• **What to do**
The passage below discusses the parable of the unjust judge. List the kinds of judge that it says cannot replace the unjust one without destroying the parable's meaning.

··· Extract ···

But this is utterly at variance with the drift and with the terms of the description. Why is it said that the judge was an " unjust" one? Why is it said that he "feared not God, neither regarded man"? These terms prohibit all extenuation. They are evidently added for the very purpose of determining the character. Injustice and contempt of God and man, are not incidentally mentioned; they are prominent. They do .not modify the character; they constitute it. It is as an " unjust judge" that he is held up to our view; and, lest we should mistake his quality, we are told that he neither feared God nor respected man. This accumulation of condemnatory phrases makes it certain that the wickedness of the judge is an essential stroke in the description. The idea evidently is, that the worse we make him out, the better we shall understand the parable. We cannot, therefore, substitute a merely careless, sluggish, or forgetful judge, much less a weak, but honest one, without destroying all the point and meaning of the apologue.

How, then, are we to reconcile this seeming incongruity? How can the conduct of this selfish tyrant to a helpless sufferer, be any illustration of a just and merciful God's dealing with " his own elect"? One thing, at least, is certain, that in this, and by parity of reasoning in all like cases, it does not follow, because two things are compared in one point, that they must be alike in every other; nor even that they must be alike in all the points which are specifically mentioned. For neither the character in general, nor the conduct in this one case, nor the motive for reforming it, can possibly have any counterpart in the divine nature or dispensations. The only points of contact are the mutual relation of the parties as petitioner and sovereign, the withholding of the thing requested and its subsequent bestowal. In all the rest there is, there can be no resemblance; there is perfect contrariety.

··· Supplied material ···

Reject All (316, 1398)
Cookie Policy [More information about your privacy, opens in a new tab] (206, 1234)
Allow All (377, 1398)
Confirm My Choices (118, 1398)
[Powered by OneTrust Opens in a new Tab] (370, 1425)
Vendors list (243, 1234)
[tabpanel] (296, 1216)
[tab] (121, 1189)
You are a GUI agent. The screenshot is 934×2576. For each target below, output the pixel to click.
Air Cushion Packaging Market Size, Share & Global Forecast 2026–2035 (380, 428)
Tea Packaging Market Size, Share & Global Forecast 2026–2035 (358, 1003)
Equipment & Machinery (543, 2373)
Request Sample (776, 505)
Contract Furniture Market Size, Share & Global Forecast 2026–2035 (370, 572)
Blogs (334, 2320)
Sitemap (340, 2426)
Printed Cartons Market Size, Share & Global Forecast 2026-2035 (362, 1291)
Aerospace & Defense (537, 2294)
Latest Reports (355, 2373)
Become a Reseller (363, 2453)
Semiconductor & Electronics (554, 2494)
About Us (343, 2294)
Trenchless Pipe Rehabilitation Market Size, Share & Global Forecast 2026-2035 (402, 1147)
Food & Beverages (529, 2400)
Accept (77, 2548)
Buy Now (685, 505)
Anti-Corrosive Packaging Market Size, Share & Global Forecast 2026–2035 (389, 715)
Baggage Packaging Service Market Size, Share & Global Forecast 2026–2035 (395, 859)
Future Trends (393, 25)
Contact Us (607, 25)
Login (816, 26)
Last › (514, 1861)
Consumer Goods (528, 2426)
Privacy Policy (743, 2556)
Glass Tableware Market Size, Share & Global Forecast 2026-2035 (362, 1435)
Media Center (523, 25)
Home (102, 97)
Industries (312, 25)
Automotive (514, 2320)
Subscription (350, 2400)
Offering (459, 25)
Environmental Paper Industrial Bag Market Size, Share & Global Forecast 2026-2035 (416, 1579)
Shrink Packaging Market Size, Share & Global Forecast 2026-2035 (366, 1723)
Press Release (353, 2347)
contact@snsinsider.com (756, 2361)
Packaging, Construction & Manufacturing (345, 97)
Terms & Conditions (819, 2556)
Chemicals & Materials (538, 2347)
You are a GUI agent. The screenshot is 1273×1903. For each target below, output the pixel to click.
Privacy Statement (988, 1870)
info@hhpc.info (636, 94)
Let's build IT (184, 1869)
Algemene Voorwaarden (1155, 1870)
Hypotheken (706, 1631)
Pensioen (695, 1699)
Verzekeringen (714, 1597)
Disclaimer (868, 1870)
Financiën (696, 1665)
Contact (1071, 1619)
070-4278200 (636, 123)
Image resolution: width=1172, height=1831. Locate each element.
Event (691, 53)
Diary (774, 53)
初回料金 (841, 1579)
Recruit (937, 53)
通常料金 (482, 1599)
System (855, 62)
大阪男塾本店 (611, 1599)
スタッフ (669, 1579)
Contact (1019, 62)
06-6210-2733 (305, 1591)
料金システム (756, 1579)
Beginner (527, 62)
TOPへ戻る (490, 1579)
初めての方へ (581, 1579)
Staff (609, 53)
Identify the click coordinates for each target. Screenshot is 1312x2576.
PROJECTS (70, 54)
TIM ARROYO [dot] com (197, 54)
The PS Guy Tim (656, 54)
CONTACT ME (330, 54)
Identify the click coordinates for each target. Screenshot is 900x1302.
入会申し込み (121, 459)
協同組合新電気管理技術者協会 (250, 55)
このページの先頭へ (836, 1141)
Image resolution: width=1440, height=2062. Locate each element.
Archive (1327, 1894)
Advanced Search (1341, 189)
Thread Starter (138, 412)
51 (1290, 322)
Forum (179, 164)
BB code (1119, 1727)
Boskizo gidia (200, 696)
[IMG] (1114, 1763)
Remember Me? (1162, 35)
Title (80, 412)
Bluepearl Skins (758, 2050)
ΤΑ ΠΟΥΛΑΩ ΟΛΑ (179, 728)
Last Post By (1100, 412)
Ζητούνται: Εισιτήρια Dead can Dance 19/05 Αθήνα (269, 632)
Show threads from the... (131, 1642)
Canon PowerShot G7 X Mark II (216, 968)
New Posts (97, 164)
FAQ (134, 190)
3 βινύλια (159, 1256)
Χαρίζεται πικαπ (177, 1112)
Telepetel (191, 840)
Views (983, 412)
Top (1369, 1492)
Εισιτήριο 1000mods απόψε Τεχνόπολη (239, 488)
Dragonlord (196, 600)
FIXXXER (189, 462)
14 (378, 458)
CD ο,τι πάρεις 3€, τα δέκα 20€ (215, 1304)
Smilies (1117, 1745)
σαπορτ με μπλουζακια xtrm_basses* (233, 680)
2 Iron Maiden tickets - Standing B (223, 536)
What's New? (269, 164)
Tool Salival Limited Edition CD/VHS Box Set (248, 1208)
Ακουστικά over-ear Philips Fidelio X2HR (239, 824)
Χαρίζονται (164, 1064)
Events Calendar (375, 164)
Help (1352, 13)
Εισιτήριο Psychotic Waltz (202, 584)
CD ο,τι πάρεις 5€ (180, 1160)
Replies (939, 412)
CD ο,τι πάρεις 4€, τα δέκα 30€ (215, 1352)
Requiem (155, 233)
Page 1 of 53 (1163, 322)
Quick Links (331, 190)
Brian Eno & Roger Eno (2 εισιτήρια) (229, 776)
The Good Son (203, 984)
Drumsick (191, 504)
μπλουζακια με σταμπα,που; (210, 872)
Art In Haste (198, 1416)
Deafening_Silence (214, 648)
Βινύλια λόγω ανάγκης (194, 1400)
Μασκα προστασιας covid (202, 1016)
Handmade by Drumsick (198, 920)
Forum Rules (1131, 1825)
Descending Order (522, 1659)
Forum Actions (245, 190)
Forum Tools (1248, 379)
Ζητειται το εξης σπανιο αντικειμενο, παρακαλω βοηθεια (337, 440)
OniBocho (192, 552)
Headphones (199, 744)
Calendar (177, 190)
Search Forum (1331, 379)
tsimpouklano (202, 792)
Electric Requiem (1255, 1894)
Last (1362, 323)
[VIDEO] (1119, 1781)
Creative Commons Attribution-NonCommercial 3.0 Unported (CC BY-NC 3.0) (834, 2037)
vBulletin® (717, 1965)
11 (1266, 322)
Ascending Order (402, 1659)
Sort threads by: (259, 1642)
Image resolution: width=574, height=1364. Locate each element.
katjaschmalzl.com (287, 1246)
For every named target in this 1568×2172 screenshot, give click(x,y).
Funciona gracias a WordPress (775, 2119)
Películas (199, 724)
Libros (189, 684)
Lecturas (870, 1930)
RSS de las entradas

···

• **Response for this exercise**
- a merely careless judge
- a sluggish judge
- a forgetful judge
- a weak but honest judge